Anonymous wrote:
Anonymous wrote:OP, if it helps, I would say that CES is not about “getting ahead” so much as solving an existing problem. So if your child is feeling kind of desperate in school and even the teachers agree that their time is largely wasted all day, then the CES helps that kid have a schoolday where they actually get to learn something. While they are learning a lot about writing, they are really learning how to learn at school and sometimes, for the first time, how to deal with challenge and failure so that when they get to harder classes they will understand how to work hard and persist to get the work done well.

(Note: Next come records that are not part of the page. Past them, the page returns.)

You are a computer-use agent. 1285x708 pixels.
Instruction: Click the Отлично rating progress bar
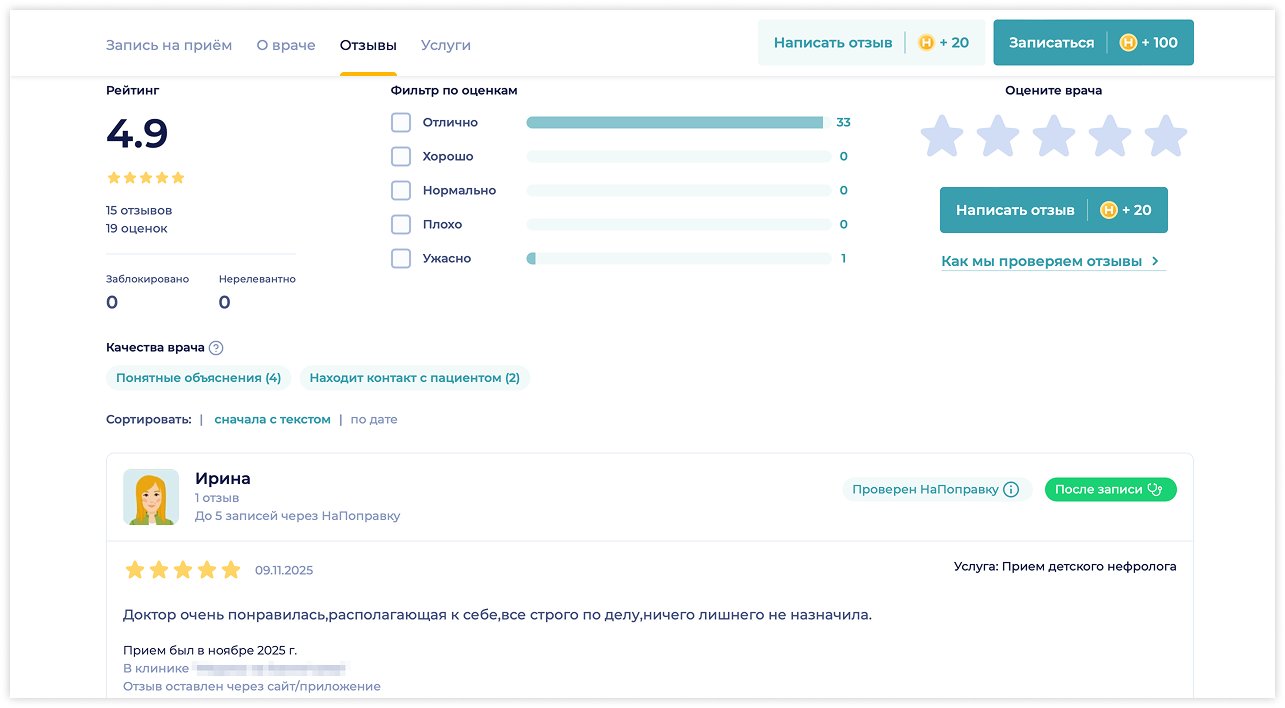click(x=675, y=123)
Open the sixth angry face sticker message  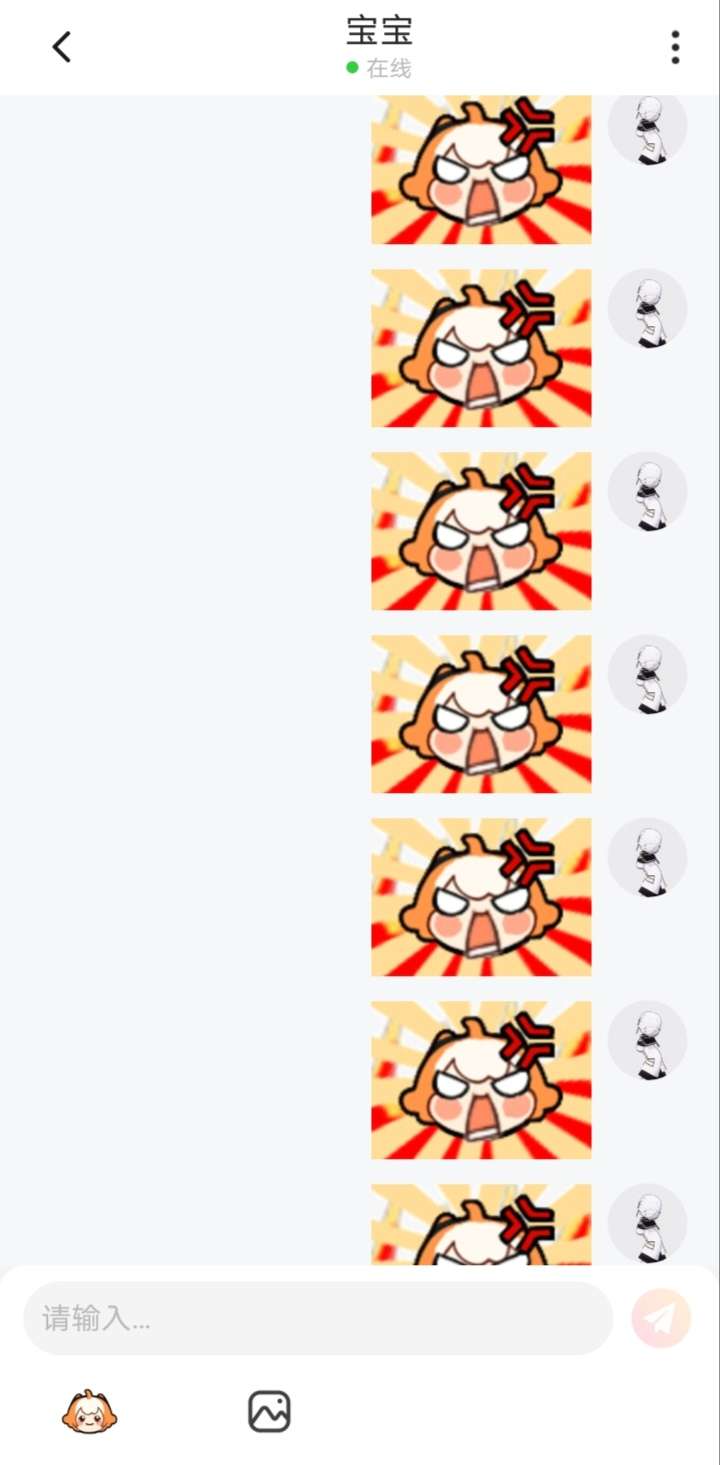[481, 1080]
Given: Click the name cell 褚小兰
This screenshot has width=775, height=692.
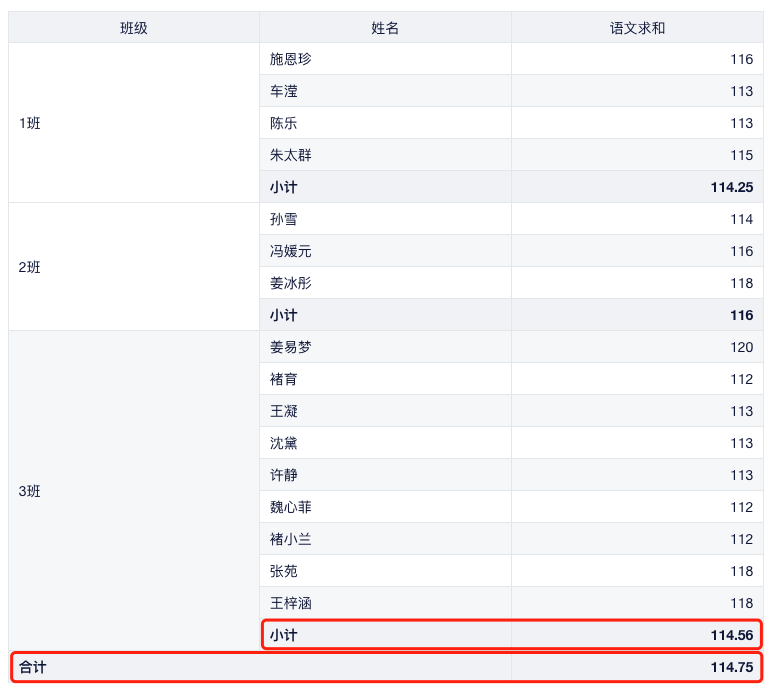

Your child may need some enrichment or not... you know your kid. If you are doing writing classes in the summer, I think you can rest assured that your child will be well prepared for the tougher classes of high school one day. But if you think of CES as basically a kind of special ed to help some kids learn how to be well-adjusted students and how to BE normal, happy kids, it might give you less anxiety about how your child might be missing something.
That said, I think most of us would love to see some of the enrichments in CES brought into the entire school curriculum. Some schools do have an enriched ELA program and that, along with compacted math, can do a lot for bright kids.
Um, okay. If it makes you feel better. My child is a well-adjusted, normal, happy kid who loved his home school and he's not the only one.
There is a subset of kids who weren't doing well at their home schools and it's great they have somewhere to go but characterizing the CESes a place for misfits is really weird of you PP.